(Stored items)
++++++++++

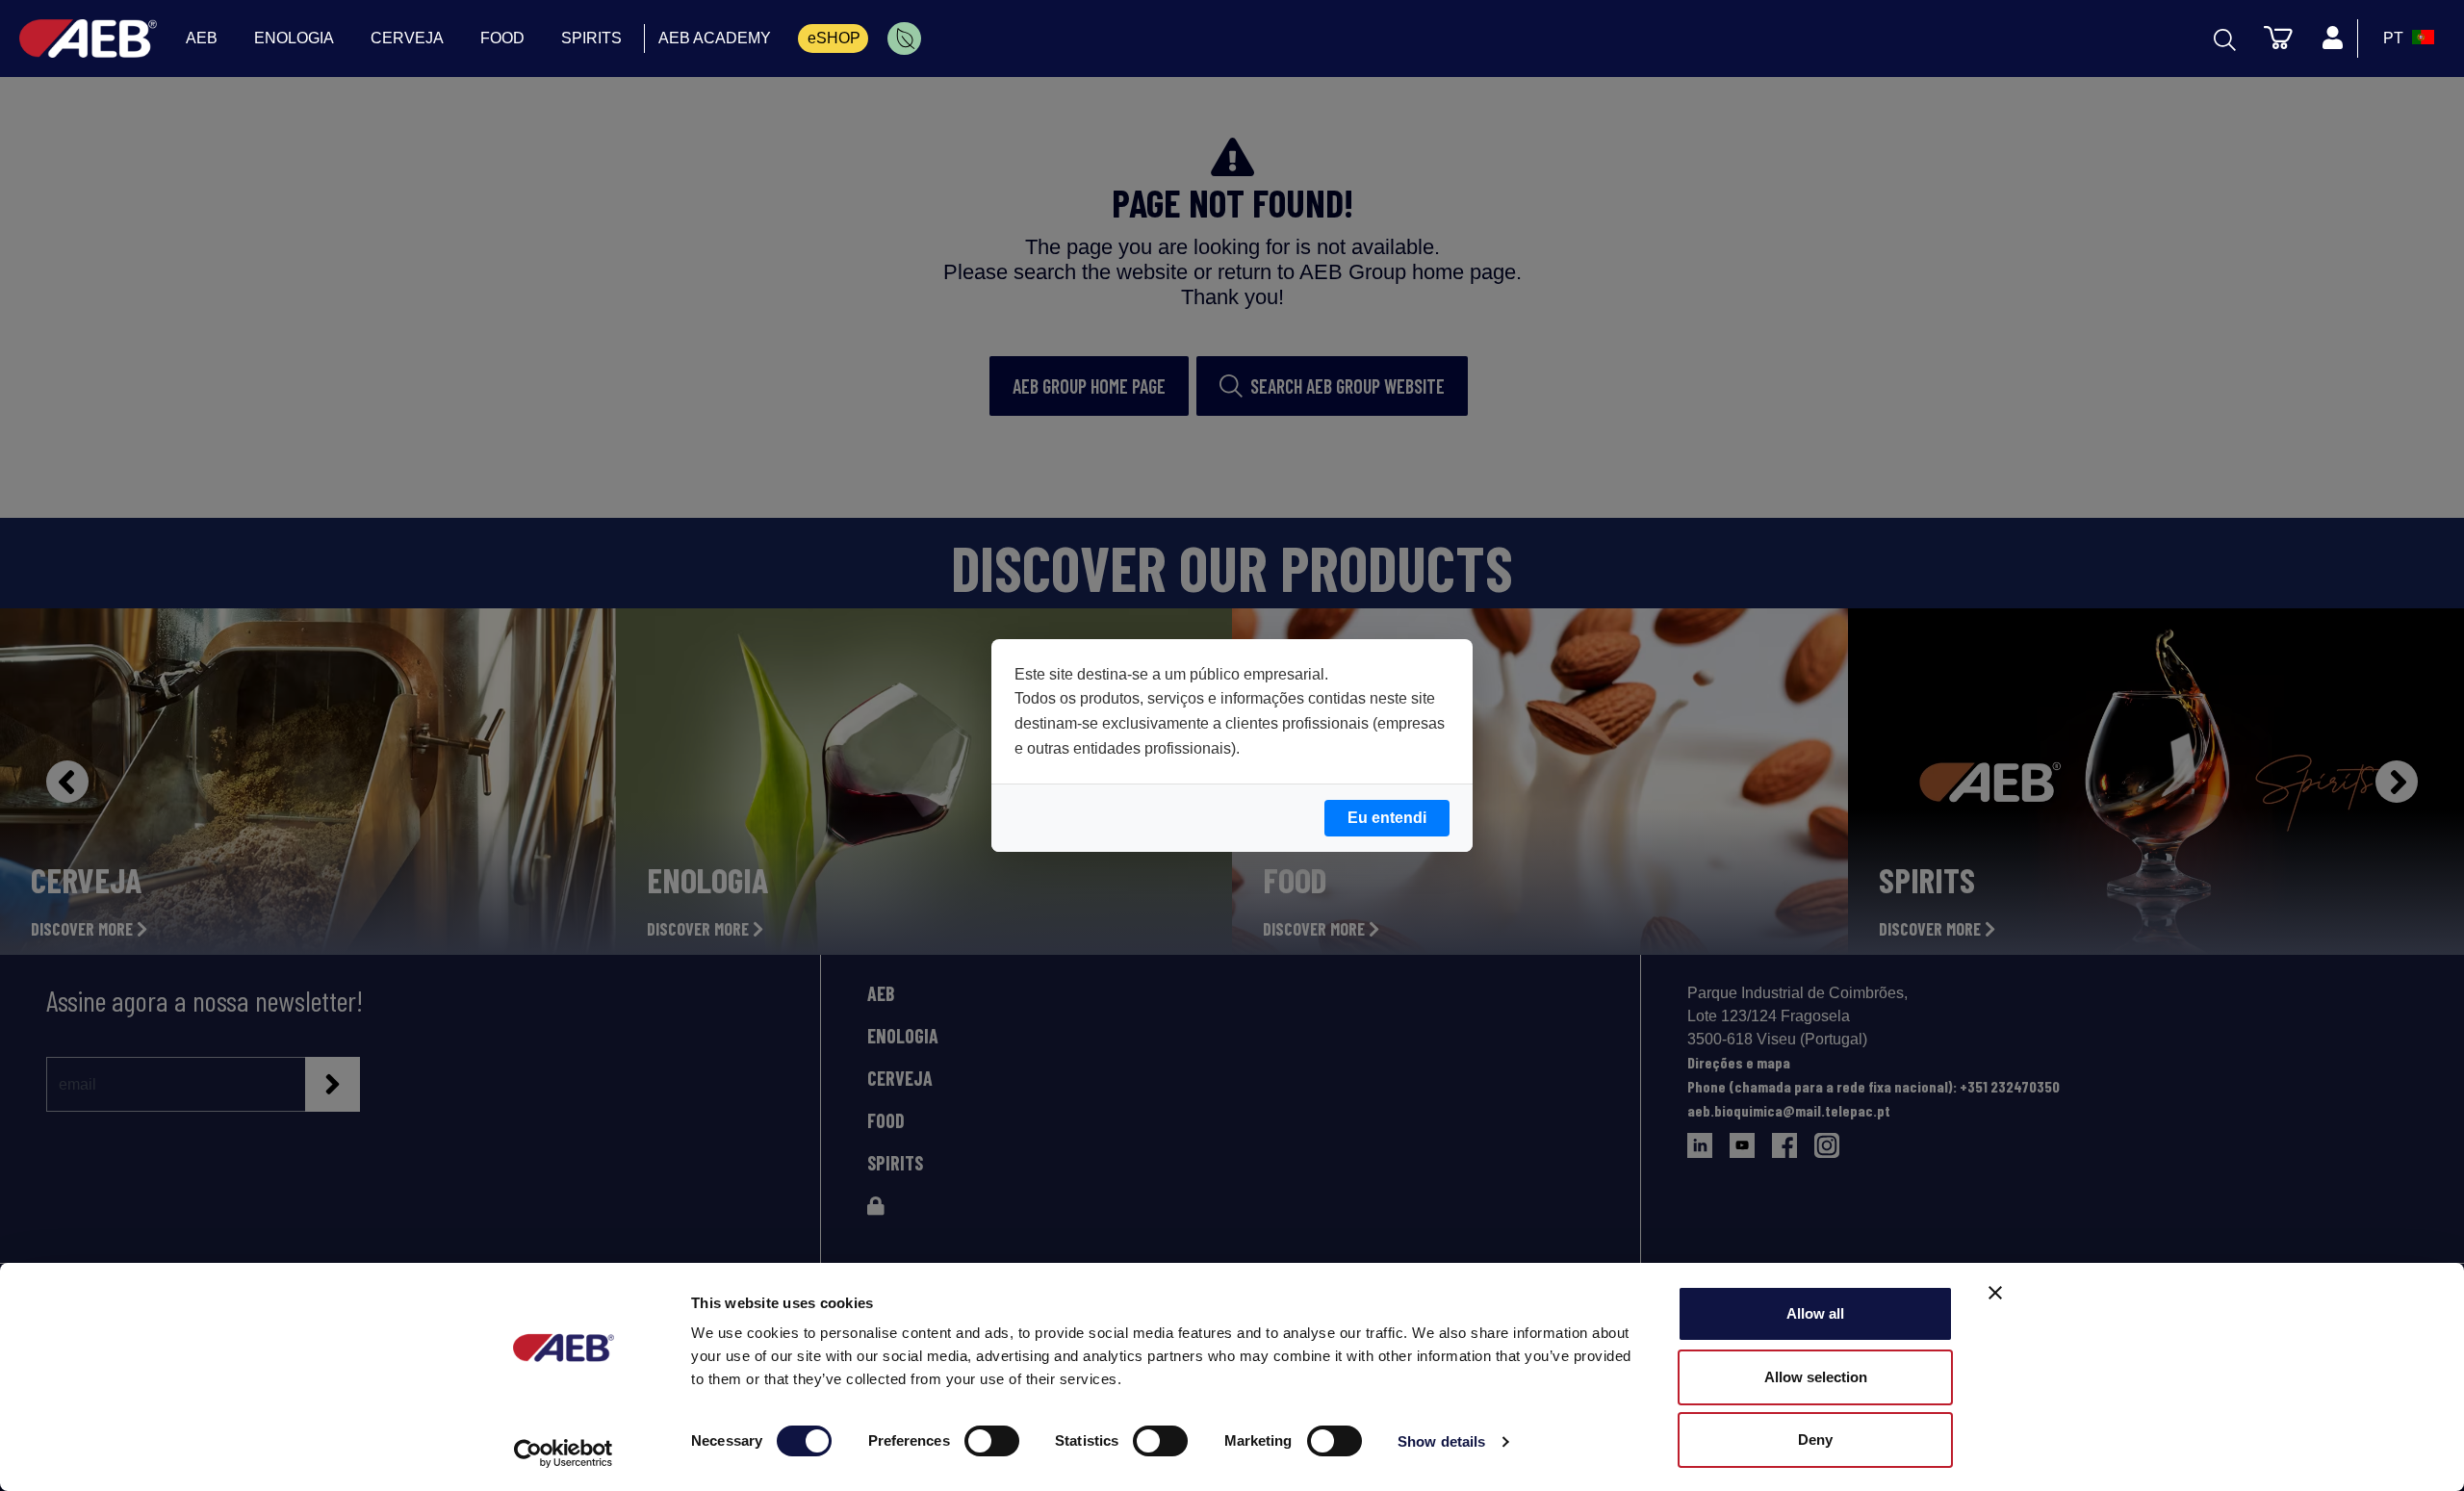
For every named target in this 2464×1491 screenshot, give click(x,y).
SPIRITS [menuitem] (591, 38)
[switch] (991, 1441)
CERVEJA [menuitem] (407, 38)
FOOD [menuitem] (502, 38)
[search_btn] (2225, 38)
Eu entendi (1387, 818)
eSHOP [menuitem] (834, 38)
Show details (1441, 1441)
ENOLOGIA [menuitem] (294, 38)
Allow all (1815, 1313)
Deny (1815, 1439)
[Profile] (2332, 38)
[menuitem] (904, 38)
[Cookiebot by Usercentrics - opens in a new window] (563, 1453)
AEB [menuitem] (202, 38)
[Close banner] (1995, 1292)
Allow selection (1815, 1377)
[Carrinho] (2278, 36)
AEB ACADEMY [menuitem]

++++++++++

_Assignment_: Repeat the data exactly, excluding the pictures.

_Your response_:
For every named target in this 2464×1491 screenshot, give click(x,y).
SPIRITS [menuitem] (591, 38)
[switch] (991, 1441)
CERVEJA [menuitem] (407, 38)
FOOD [menuitem] (502, 38)
[search_btn] (2225, 38)
Eu entendi (1387, 818)
eSHOP [menuitem] (834, 38)
Show details (1441, 1441)
ENOLOGIA [menuitem] (294, 38)
Allow all (1815, 1313)
Deny (1815, 1439)
[Profile] (2332, 38)
[menuitem] (904, 38)
[Cookiebot by Usercentrics - opens in a new window] (563, 1453)
AEB [menuitem] (202, 38)
[Close banner] (1995, 1292)
Allow selection (1815, 1377)
[Carrinho] (2278, 36)
AEB ACADEMY [menuitem]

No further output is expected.